## Short exercise A
Answer these questions from the forum post about choosing CUDA kernels, each on its own line with the matching mark:
(i) Which two values of the -arch option to nvcc does the post name?
(ii) In which header file did the poster find CUjit_target_enum?
(iii) From what type to what type would the data need converting if the device lacks double precision support?
## Short exercise B
From the forum post about choosing CUDA kernels, extract the stretch from "krnl1<<<GRID_DIM1, BLOCK_DIM1>>>(converted_value1);" through "does the trick.".

## Text block
## START
0

Is there somehow a possibility to call different kernels depending on whether for example nvcc -arch=sm_11 or nvcc -arch=sm_20 has been used to compile the code? To be a bit more explicit:

if (FANCY_FLAG == CU_TARGET_COMPUTE_11)
    // Do some conversions here..
    krnl1<<<GRID_DIM1, BLOCK_DIM1>>>(converted_value1);
else if (FANCY_FLAG == CU_TARGET_COMPUTE_20)
    krnl2<<<GRID_DIM2, BLOCK_DIM2>>>(value1);

As you can see I found the CUjit_target_enum in cuda.h but I wasn't able to find out whether the nvcc defines any flags which would be equal to one of the enums values.

My intention for this is that I don't know whether my device support double precision floats or not. That would mean I have to convert my data from double to float and hence, run a different kernel (Yes, I'd prefer to run the kernel with double precision over single precision wherever possible).

I'd also appreciate a completely different approach as long as it does the trick.
## END
## Supplied material
## START
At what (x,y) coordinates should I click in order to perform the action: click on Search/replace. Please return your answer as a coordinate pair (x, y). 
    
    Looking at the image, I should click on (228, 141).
## END
## Expected output A
(i) sm_11 and sm_20
(ii) cuda.h
(iii) From double to float

## Expected output B
krnl1<<<GRID_DIM1, BLOCK_DIM1>>>(converted_value1);
else if (FANCY_FLAG == CU_TARGET_COMPUTE_20)
    krnl2<<<GRID_DIM2, BLOCK_DIM2>>>(value1);

As you can see I found the CUjit_target_enum in cuda.h but I wasn't able to find out whether the nvcc defines any flags which would be equal to one of the enums values.

My intention for this is that I don't know whether my device support double precision floats or not. That would mean I have to convert my data from double to float and hence, run a different kernel (Yes, I'd prefer to run the kernel with double precision over single precision wherever possible).

I'd also appreciate a completely different approach as long as it does the trick.